DIRECTIONS FOR THIS TASK> Each line holding the word "will" must appear in the answer, copied from the entries.

DATA>
== Segment start ==

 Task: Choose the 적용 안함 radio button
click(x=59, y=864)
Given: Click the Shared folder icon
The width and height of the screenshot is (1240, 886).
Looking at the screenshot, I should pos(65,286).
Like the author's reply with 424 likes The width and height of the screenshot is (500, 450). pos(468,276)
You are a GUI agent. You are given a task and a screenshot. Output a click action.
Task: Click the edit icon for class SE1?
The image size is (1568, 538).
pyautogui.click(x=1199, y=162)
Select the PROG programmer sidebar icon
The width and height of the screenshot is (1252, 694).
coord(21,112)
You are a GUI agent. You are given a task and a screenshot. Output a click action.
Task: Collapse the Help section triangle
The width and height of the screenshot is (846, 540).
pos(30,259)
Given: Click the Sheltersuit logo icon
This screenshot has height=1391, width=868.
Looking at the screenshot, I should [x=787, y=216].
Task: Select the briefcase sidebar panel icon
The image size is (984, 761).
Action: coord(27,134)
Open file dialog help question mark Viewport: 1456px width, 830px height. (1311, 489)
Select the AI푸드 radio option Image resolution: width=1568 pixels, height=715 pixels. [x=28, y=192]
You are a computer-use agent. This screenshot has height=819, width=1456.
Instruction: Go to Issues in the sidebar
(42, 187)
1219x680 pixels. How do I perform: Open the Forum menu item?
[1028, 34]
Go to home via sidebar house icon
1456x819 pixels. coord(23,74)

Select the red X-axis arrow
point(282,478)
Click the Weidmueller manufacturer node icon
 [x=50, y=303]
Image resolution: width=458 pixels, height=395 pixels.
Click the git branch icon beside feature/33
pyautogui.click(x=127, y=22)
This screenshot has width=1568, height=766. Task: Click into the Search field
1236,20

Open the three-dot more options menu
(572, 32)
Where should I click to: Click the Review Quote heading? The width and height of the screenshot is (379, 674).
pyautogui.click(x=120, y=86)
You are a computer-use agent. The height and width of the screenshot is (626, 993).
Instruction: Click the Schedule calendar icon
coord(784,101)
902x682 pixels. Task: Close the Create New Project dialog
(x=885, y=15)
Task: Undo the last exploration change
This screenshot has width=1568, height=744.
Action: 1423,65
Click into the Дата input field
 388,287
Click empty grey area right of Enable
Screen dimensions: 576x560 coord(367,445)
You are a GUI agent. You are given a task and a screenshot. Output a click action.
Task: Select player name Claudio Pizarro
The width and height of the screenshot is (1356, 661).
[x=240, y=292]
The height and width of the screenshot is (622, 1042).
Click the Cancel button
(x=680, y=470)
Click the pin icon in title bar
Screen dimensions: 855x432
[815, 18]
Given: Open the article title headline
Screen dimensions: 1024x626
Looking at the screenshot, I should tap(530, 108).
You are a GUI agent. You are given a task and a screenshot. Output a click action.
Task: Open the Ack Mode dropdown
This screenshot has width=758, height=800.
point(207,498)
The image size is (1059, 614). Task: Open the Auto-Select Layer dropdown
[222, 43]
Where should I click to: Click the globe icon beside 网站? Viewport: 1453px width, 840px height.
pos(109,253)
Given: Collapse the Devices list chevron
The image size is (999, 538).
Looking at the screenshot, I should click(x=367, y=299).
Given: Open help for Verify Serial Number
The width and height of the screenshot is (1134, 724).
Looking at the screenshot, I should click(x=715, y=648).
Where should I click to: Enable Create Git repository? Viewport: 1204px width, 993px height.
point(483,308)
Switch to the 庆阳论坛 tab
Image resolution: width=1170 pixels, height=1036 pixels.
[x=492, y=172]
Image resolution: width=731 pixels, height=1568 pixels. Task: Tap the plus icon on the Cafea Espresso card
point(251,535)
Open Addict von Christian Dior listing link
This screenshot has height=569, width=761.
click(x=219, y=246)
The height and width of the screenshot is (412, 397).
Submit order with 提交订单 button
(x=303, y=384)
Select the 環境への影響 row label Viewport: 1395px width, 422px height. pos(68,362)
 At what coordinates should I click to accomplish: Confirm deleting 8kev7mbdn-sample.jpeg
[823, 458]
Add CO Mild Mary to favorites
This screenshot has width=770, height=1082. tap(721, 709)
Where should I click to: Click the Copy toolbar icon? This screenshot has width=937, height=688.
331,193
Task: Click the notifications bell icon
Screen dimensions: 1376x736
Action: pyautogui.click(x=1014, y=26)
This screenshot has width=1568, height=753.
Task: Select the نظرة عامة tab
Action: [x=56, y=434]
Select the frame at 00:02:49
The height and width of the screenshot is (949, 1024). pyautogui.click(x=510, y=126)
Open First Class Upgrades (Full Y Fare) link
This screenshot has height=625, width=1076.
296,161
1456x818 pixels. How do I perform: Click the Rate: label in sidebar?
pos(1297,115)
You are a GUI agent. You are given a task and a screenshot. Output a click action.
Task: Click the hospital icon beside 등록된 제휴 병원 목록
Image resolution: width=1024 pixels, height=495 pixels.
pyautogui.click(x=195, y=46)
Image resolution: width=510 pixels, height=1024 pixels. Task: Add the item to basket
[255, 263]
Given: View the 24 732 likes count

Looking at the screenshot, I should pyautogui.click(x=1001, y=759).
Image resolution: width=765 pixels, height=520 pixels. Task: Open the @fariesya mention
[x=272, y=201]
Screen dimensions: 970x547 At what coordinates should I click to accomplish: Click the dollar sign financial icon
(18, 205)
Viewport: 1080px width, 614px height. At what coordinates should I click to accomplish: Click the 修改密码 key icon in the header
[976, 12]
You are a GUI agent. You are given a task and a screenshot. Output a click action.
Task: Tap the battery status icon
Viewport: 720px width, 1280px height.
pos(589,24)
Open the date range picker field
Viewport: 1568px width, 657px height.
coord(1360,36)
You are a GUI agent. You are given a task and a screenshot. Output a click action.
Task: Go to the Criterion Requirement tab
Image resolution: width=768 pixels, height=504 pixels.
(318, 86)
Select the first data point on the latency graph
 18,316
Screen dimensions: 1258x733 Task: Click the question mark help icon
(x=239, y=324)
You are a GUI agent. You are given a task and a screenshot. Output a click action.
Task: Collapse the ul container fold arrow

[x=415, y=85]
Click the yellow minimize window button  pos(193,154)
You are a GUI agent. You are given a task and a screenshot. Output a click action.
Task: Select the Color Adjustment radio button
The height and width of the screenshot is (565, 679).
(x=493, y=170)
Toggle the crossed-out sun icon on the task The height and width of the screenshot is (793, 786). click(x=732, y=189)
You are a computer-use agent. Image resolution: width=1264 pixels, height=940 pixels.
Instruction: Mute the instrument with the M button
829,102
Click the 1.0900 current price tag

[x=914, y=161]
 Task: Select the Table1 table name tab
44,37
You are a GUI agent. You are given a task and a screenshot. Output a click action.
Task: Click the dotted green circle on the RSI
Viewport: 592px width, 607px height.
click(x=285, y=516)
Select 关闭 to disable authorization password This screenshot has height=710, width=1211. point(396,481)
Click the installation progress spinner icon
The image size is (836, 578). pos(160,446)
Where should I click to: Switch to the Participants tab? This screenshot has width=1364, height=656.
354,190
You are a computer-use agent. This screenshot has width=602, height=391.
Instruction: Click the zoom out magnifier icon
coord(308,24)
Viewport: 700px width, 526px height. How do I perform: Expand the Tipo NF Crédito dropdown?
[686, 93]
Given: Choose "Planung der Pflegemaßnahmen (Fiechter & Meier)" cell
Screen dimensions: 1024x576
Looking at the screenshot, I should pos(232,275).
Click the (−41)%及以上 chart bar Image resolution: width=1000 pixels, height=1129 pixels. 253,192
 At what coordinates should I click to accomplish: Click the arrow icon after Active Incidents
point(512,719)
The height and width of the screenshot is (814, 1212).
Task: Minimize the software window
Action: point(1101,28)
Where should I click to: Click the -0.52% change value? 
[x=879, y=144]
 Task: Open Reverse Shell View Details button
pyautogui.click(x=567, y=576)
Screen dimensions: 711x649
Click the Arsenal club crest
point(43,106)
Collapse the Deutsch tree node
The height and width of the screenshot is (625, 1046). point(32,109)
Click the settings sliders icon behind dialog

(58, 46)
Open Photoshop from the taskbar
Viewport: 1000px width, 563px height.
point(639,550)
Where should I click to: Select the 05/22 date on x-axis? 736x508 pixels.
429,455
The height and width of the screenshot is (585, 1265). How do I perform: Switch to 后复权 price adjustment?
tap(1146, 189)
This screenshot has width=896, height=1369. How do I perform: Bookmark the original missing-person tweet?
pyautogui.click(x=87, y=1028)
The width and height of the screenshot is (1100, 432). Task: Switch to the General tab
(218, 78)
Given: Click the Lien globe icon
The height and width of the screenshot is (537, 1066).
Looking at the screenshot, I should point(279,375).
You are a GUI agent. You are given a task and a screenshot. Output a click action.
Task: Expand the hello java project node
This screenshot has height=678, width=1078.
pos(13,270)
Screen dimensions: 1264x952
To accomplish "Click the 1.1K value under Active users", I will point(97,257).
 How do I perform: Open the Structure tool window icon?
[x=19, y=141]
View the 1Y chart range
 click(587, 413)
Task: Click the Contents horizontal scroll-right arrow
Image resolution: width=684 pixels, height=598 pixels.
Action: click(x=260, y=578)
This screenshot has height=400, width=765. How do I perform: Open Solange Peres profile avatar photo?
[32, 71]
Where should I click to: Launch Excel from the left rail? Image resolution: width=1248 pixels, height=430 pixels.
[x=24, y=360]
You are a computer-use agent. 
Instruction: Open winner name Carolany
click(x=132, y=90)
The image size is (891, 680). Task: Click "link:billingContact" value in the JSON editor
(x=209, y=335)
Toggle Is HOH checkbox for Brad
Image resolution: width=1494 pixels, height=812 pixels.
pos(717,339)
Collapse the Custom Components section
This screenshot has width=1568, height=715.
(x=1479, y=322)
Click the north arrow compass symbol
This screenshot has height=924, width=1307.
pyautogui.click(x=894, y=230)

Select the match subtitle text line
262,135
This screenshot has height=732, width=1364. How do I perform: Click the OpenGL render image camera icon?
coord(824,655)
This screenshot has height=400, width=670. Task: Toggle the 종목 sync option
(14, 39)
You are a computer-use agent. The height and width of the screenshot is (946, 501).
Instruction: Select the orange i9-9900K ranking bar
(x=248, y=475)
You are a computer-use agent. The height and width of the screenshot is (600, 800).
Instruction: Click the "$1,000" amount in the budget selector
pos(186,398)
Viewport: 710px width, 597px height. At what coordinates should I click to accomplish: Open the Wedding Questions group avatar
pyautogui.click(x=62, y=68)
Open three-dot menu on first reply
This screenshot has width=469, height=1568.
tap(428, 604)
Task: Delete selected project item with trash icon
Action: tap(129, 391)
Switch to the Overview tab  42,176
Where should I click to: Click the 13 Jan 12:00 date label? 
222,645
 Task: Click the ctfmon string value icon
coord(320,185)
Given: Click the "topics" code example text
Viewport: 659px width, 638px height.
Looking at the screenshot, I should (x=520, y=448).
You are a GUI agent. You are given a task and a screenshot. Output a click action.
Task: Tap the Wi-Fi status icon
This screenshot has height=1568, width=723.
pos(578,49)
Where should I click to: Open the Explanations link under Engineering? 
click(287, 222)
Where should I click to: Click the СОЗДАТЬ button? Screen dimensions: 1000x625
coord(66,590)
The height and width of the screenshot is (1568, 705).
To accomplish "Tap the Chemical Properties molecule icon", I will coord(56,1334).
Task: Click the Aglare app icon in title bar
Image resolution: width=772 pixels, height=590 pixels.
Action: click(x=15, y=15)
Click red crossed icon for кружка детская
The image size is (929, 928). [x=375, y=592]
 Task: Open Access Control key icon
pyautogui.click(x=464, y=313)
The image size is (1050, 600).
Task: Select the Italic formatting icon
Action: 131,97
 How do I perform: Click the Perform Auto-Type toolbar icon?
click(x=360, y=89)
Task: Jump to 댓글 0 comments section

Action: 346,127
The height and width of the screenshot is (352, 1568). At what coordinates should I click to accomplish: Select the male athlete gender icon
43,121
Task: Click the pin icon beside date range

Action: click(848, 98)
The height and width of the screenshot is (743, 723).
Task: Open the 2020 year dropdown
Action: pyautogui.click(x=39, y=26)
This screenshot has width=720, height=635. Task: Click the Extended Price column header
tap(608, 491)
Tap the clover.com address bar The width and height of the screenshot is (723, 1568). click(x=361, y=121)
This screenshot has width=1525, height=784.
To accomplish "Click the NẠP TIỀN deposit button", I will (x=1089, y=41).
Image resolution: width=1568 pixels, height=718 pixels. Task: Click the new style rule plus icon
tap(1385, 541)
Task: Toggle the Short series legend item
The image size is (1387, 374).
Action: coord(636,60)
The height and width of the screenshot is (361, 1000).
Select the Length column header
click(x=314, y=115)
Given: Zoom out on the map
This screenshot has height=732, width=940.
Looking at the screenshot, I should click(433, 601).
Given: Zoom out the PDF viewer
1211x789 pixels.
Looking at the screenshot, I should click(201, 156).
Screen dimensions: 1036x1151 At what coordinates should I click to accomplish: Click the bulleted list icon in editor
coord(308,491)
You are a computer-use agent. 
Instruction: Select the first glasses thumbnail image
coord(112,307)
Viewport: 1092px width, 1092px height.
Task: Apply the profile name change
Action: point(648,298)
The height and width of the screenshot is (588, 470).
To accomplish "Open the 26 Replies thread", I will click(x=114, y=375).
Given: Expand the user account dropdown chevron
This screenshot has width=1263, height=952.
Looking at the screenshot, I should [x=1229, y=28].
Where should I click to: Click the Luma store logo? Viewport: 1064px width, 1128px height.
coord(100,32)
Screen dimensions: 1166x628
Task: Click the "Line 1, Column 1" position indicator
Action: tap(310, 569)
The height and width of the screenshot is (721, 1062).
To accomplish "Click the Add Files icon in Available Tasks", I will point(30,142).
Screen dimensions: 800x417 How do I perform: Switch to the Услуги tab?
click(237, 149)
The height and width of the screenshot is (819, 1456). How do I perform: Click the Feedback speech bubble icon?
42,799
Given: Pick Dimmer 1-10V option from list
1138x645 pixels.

== Segment end ==

TASK SOLUTION>
To accomplish "Click the 1.1K value under Active users", I will point(97,257).
To accomplish "Tap the Chemical Properties molecule icon", I will coord(56,1334).
To accomplish "Click the NẠP TIỀN deposit button", I will (x=1089, y=41).
To accomplish "Open the 26 Replies thread", I will click(x=114, y=375).
To accomplish "Click the Add Files icon in Available Tasks", I will point(30,142).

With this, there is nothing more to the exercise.